Ms McDonald said rents were at “record levels” and continue to rise while homelessness was also at a historic high.
Child homelessness has increased by a “staggering” 51 per cent since April 2020, she added.
“To make matters worse, we hear the Government is €2 billion behind in your annual housing spending in your capital expenditure,” she said.
“That’s not likely to change in the next six weeks, €2bn sitting there while people watch house prices go through the roof and know that they have no chance of affording their own home, while young mothers and fathers and their children squeeze into the box rooms of their own parents’ homes, while families languish for years and years on council housing waiting lists.
“People caught up in this never-ending housing crisis will be shocked by this minister and angered.”
In response, the Minister for Public Expenditure and Reform Michael McGrath said there was no €2bn of capital underspend in housing, and that it was “always the case” that the final quarter of the year was always when there was the largest delivery as schemes get closed out.

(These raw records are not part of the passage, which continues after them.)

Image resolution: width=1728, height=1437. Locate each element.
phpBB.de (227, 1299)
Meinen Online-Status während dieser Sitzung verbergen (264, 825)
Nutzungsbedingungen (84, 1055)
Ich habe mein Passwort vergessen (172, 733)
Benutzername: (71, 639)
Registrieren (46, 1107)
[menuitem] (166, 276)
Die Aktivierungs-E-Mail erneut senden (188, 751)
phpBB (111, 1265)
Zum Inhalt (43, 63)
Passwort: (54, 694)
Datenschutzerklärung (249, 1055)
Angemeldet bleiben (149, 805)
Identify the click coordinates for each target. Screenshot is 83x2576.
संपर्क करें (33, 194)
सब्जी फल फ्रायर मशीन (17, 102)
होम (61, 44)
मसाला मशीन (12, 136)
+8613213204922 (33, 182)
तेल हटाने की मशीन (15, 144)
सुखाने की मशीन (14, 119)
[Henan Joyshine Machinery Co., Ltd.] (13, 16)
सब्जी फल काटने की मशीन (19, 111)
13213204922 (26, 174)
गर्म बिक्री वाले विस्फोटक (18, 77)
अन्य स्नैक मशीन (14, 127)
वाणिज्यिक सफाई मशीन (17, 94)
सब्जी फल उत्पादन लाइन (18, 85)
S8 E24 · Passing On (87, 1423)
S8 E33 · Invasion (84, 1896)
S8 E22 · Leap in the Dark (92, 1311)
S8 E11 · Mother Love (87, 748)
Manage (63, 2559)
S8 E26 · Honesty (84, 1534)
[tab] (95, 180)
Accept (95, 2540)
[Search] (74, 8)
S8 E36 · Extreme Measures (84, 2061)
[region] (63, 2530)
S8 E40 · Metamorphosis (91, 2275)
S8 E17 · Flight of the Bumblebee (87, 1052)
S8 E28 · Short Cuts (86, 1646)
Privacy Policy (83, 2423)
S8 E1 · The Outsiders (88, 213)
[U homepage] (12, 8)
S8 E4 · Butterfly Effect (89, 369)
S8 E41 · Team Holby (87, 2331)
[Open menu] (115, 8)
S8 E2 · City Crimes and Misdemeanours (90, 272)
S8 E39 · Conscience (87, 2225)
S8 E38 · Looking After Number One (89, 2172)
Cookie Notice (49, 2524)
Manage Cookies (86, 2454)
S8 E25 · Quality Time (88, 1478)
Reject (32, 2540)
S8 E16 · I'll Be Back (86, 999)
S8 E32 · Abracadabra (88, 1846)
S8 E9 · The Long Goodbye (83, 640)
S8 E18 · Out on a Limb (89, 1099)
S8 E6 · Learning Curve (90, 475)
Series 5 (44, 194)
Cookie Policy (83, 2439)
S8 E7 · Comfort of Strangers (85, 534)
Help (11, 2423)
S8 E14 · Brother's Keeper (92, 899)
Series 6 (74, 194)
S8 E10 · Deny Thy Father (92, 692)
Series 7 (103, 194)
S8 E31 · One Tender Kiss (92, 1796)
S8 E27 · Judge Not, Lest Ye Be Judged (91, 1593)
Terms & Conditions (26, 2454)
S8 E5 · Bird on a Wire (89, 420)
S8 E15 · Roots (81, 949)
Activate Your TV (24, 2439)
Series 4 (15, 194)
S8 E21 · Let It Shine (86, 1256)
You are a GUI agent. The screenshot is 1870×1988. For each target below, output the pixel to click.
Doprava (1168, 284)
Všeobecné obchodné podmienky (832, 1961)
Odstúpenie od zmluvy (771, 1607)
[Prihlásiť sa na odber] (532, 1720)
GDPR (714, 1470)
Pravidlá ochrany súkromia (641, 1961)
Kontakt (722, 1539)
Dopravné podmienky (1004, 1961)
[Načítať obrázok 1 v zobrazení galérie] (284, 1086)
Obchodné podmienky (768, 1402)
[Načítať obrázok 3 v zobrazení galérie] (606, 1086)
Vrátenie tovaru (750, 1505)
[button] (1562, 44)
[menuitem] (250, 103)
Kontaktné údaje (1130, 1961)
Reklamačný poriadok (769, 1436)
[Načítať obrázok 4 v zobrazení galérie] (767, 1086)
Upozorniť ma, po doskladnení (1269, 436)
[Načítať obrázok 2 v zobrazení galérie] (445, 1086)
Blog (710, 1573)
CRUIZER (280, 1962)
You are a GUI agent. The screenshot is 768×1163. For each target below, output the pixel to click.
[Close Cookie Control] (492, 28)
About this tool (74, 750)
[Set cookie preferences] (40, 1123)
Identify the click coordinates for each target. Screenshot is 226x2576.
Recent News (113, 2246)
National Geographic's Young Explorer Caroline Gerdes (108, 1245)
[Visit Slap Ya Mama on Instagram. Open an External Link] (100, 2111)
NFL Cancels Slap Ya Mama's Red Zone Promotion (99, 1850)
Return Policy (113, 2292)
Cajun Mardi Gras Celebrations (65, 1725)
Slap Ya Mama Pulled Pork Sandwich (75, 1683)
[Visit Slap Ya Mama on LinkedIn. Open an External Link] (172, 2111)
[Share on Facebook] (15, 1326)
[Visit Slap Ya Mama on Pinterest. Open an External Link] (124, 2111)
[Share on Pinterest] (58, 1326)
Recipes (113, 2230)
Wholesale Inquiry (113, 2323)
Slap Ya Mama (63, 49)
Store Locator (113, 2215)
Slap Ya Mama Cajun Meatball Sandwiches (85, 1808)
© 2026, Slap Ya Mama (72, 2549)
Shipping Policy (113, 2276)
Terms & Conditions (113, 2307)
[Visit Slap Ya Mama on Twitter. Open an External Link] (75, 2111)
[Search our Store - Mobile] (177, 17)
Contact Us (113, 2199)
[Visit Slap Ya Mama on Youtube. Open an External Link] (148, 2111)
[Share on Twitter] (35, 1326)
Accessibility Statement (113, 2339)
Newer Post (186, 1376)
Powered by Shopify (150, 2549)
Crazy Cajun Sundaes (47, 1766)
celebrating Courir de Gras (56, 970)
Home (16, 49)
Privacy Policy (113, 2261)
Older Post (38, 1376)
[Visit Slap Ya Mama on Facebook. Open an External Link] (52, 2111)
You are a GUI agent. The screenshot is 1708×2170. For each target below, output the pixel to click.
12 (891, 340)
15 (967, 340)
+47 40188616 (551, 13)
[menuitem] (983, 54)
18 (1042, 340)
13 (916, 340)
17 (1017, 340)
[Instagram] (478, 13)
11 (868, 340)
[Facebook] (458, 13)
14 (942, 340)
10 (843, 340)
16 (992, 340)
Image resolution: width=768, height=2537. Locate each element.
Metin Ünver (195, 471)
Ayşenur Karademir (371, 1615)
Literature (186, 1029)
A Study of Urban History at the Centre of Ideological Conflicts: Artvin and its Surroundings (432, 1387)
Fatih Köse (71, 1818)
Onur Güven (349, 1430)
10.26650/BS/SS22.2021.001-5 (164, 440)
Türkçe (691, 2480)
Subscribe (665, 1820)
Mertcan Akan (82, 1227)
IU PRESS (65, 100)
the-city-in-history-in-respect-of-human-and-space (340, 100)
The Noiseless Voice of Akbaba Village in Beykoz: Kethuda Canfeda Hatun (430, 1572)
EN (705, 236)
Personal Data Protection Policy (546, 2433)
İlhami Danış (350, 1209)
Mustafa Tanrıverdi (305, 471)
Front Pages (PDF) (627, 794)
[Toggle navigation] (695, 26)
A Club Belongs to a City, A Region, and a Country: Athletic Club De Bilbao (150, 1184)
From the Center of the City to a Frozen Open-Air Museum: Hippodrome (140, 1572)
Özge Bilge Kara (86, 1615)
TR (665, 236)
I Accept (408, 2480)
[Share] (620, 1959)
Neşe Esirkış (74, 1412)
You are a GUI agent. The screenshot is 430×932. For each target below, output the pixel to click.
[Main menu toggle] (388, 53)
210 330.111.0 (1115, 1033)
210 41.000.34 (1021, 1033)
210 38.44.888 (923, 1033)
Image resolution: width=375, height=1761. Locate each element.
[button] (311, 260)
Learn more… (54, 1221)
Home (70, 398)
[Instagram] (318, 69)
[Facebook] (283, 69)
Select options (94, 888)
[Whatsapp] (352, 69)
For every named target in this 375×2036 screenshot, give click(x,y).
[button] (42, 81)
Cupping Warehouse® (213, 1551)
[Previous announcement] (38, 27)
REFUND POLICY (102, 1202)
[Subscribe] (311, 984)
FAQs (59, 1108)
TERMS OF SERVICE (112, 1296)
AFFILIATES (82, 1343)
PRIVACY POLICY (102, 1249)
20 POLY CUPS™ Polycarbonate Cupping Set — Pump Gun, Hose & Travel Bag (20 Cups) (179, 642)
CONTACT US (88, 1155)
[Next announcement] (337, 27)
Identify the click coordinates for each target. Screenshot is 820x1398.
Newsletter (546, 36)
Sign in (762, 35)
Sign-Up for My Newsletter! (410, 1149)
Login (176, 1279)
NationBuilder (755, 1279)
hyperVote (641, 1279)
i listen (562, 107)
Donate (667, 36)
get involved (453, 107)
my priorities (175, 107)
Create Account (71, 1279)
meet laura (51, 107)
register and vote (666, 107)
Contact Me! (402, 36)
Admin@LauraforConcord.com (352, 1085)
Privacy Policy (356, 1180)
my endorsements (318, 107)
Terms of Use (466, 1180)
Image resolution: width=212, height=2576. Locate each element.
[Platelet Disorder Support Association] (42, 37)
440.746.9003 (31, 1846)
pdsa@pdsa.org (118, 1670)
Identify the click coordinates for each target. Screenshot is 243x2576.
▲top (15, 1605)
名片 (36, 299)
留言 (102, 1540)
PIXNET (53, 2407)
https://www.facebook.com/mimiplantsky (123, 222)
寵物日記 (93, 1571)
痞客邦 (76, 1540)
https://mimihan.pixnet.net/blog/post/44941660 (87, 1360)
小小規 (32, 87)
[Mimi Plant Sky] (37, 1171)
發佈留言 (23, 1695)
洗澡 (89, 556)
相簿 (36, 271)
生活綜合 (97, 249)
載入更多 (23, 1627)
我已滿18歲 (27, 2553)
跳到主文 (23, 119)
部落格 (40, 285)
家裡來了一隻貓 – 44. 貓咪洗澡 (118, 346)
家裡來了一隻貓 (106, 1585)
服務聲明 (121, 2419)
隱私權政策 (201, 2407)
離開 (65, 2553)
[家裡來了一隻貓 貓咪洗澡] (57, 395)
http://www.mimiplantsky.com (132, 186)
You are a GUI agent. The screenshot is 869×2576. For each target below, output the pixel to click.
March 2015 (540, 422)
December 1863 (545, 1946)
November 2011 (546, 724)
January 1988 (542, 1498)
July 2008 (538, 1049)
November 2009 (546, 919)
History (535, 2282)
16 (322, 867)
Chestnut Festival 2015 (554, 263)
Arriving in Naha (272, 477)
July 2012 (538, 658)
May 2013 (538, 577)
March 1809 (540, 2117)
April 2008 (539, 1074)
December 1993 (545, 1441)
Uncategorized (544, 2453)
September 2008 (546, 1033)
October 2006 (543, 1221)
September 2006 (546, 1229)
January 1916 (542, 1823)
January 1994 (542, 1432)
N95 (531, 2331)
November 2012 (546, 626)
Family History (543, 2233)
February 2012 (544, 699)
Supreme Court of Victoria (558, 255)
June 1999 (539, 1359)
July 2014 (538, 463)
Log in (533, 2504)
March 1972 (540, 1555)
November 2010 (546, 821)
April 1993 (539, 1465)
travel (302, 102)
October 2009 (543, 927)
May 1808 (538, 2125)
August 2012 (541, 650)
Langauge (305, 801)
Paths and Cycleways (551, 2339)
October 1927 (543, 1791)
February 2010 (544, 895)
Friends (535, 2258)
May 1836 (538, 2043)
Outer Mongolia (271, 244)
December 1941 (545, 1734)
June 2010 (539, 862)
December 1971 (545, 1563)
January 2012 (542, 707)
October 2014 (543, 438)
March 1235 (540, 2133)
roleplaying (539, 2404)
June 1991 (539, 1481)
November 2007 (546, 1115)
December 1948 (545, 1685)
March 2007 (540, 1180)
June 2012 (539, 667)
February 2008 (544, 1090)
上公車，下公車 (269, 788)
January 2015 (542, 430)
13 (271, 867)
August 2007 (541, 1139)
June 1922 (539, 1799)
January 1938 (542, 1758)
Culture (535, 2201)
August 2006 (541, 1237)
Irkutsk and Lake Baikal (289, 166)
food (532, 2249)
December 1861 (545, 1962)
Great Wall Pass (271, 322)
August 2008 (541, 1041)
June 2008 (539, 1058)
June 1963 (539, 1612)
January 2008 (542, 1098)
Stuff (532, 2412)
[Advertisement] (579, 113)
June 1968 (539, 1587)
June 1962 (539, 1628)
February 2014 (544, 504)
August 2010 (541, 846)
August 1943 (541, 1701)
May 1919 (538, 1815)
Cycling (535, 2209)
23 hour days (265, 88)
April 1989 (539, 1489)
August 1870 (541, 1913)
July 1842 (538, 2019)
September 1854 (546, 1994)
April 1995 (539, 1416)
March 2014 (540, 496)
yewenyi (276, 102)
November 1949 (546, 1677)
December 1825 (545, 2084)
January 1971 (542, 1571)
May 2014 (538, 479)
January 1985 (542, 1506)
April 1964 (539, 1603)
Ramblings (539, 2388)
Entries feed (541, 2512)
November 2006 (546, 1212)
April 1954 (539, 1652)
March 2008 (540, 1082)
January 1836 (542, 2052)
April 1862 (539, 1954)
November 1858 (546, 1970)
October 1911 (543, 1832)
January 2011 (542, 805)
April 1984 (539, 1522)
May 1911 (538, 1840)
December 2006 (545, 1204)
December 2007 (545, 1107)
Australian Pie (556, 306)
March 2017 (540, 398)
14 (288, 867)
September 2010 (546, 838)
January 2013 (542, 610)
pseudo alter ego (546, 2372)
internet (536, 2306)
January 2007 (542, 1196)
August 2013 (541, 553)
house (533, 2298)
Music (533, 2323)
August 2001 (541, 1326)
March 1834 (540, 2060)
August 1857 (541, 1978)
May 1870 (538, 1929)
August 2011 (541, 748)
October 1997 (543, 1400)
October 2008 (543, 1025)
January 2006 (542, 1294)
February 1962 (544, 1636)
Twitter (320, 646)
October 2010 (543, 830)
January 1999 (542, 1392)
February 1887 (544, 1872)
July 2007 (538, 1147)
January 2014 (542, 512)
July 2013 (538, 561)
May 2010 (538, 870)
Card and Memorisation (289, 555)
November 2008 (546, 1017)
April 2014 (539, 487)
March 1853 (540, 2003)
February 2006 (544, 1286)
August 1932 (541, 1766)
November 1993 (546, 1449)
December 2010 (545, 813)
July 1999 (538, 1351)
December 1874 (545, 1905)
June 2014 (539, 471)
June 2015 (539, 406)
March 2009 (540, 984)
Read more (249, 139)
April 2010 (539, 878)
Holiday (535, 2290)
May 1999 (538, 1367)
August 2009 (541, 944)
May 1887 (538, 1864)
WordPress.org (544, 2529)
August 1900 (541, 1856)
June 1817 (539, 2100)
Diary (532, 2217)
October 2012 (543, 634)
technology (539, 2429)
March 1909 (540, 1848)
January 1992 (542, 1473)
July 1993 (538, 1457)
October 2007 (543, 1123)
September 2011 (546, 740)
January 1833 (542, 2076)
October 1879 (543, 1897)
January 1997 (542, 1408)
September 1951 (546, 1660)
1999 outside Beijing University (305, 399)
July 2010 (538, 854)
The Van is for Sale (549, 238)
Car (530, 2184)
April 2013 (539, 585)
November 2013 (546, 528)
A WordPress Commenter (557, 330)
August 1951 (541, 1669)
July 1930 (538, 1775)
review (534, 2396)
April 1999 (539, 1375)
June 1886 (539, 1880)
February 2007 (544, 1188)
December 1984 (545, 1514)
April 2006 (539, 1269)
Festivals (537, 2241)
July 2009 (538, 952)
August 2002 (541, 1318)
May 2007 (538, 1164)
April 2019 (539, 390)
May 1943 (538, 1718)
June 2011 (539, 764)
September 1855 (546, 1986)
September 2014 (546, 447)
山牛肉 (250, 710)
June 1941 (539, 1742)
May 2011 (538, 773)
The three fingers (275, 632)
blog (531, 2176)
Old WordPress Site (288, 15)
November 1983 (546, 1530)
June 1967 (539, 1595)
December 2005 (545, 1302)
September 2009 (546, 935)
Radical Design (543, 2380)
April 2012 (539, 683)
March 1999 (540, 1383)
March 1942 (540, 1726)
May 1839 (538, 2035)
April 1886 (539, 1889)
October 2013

Defending the Government’s Housing for All strategy, Mr McGrath said there were close to 28,000 new homes built across the country in the 12 months to September 2022.
“There were nearly 21,000 house completions alone in the first nine months of this year,” he said. “This has already exceeded the total for 2021 which was about 20,500.
“We are projected to reach over 26,000 new homes by the end of the year. We acknowledged that there was much work yet to be done but we are working very closely with the local authorities, with the approved housing bodies to deliver new homes across the country.”